→ **Task item**: Please reproduce a portion of the actor page below, beginning at the words "Description" and stopping after "read the docs.", with every character unchanged.

Actor

apify/example-process-crawl-results

  • Builds
  • latest 0.0.7 / 2018-04-01
  • Created 2017-11-15
  • Last modified 2018-04-01
  • grade 7

Description

Example act that iterates through all results from a crawler run and counts them. The act shall be called from the crawler's finish webhook. To do so, simply add the following URL to the finish webhook of your crawler: https://api.apify.com/v2/acts/apify~example-process-crawl-results/runs?token=<YOUR_API_TOKEN> You can use this act as a starting point to develop custom post-processing of data from the crawler.


API

To run the actor, send a HTTP POST request to:

https://api.apify.com/v2/acts/apify~example-process-crawl-results/runs?token=<YOUR_API_TOKEN>

The POST payload will be passed as input for the actor. For more information, read the docs.


Example input

Content type: application/json; charset=utf-8

{ "_id": "YOUR_CRAWLER_RUN_ID" }

Source code

Based on the apify/actor-node-basic Docker image (see docs).

const Apify = require('apify');
const _ = require('underscore');

Apify.main(async () => {
    // Get act input and validate it
    const input = await Apify.getValue('INPUT');
    console.log('Input:')
    console.dir(input);
    if (!input || !input._id) {
        throw new Error('Input is missing the "_id" attribute. Did you start it from crawler finish webhook?');
    }
    const executionId = input._id;
    
    // Print info about crawler run
    const crawlerRunDetails = await Apify.client.crawlers.getExecutionDetails({ executionId });
    if (!crawlerRunDetails) {
        throw new Error(`There is no crawler run with ID: "${executionId}"`);
    }
    console.log(`Details of the crawler run (ID: ${executionId}):`);
    console.dir(crawlerRunDetails);
    
    // Iterate through all crawler results and count them
    // Here is the place where you can add something more adventurous :)
    console.log(`Counting results from crawler run...`);
    
    const limit = 100;
    let offset = 0;
    let totalItems = 0;
    let results;
    
    do {
        results = await Apify.client.crawlers.getExecutionResults({ 
            executionId,
            limit,
            offset
        });
        
        offset += results.count;
        totalItems += results.items.length;
    } while (results.count > 0);
    
    // Save results
    console.log(`Found ${totalItems} records`);
    await Apify.setValue('OUTPUT', {
        crawlerRunDetails,
        totalItems
    });
    
});

→ **Supplied data**:
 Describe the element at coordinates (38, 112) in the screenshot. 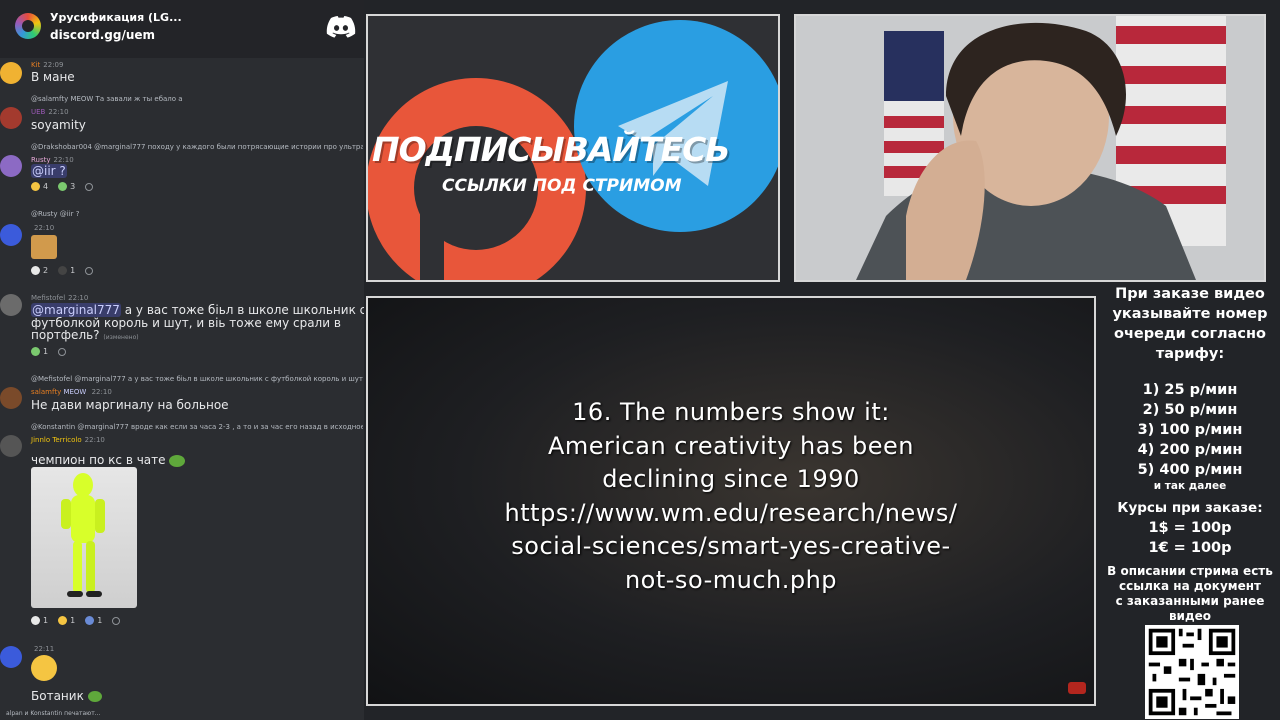

I see `author-name: UEB` at that location.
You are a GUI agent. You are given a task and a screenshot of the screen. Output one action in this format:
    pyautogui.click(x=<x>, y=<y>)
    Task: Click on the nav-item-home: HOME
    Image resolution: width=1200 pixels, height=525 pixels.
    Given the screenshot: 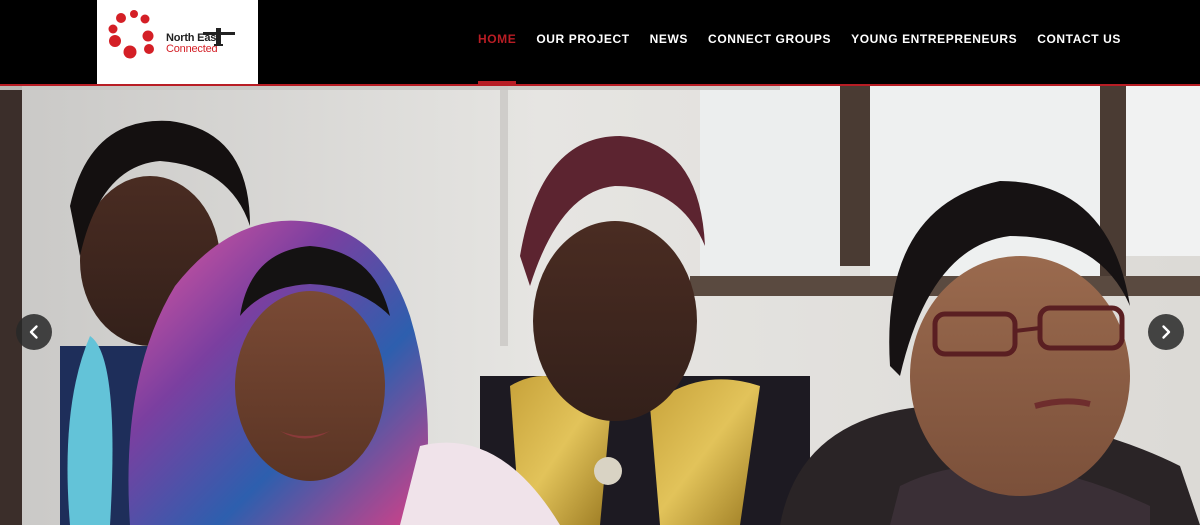 What is the action you would take?
    pyautogui.click(x=497, y=42)
    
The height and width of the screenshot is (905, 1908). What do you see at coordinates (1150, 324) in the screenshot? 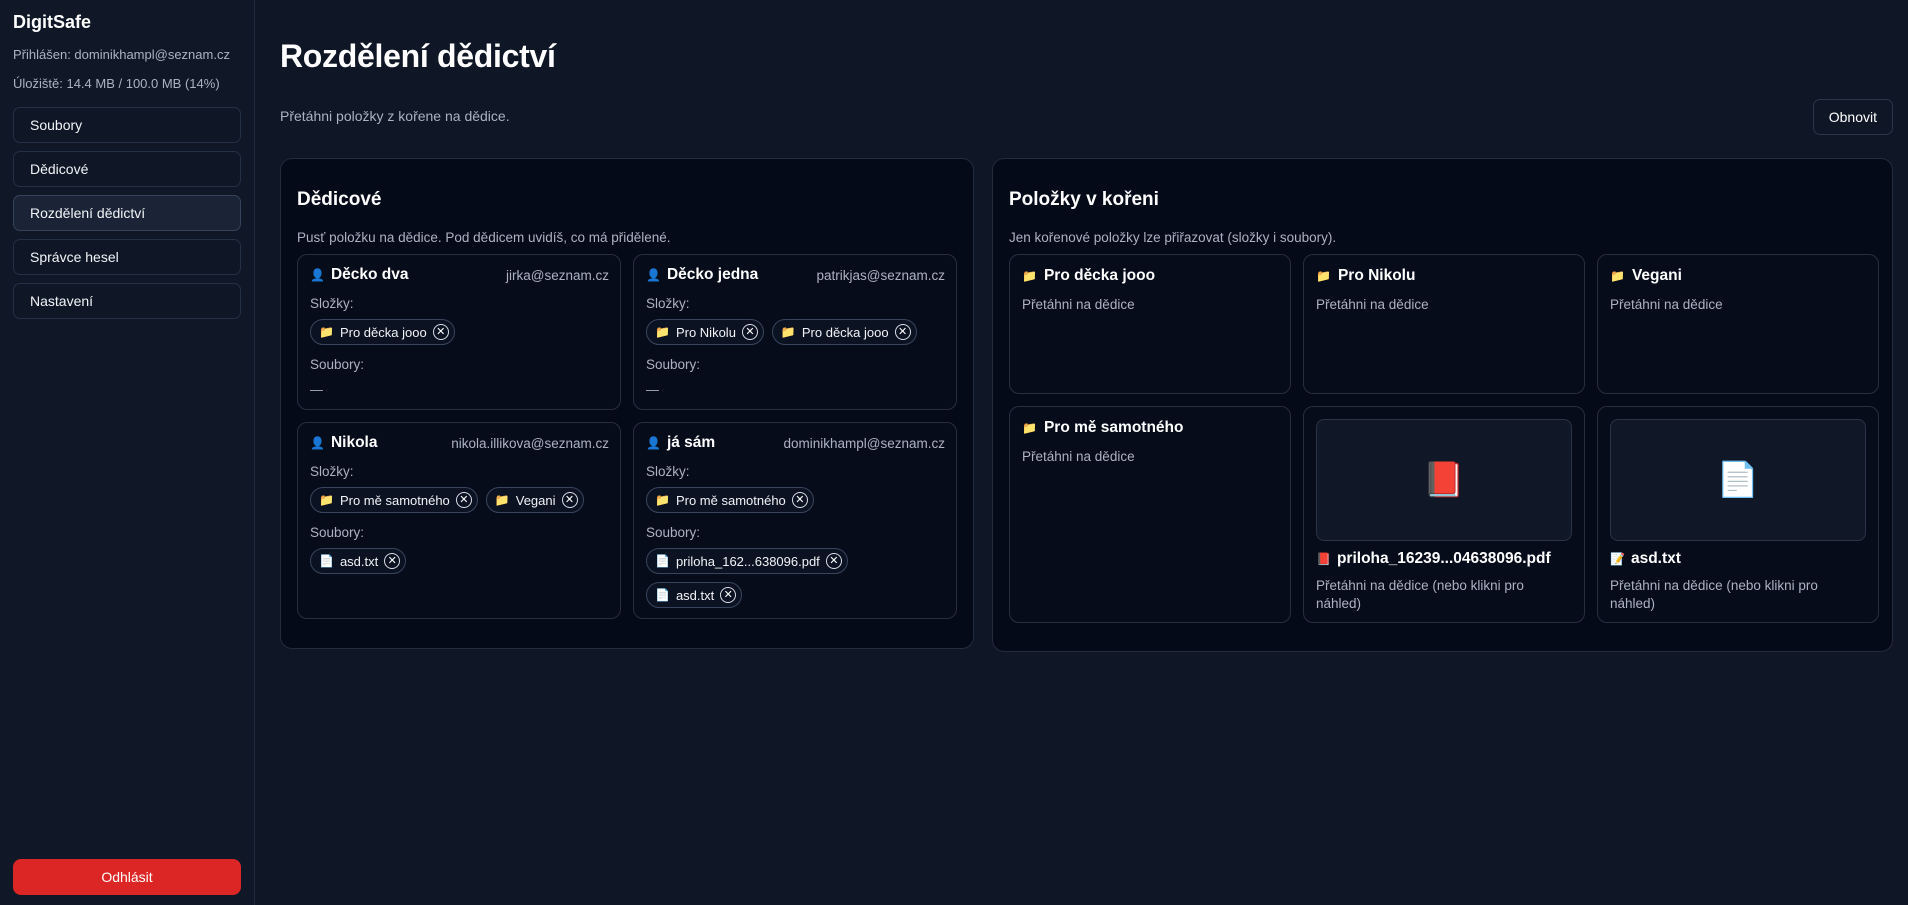
I see `root-folder-card: 📁 Pro děcka jooo Přetáhni na dědice` at bounding box center [1150, 324].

→ **Result**:
Description

Example act that iterates through all results from a crawler run and counts them. The act shall be called from the crawler's finish webhook. To do so, simply add the following URL to the finish webhook of your crawler: https://api.apify.com/v2/acts/apify~example-process-crawl-results/runs?token=<YOUR_API_TOKEN> You can use this act as a starting point to develop custom post-processing of data from the crawler.


API

To run the actor, send a HTTP POST request to:

https://api.apify.com/v2/acts/apify~example-process-crawl-results/runs?token=<YOUR_API_TOKEN>

The POST payload will be passed as input for the actor. For more information, read the docs.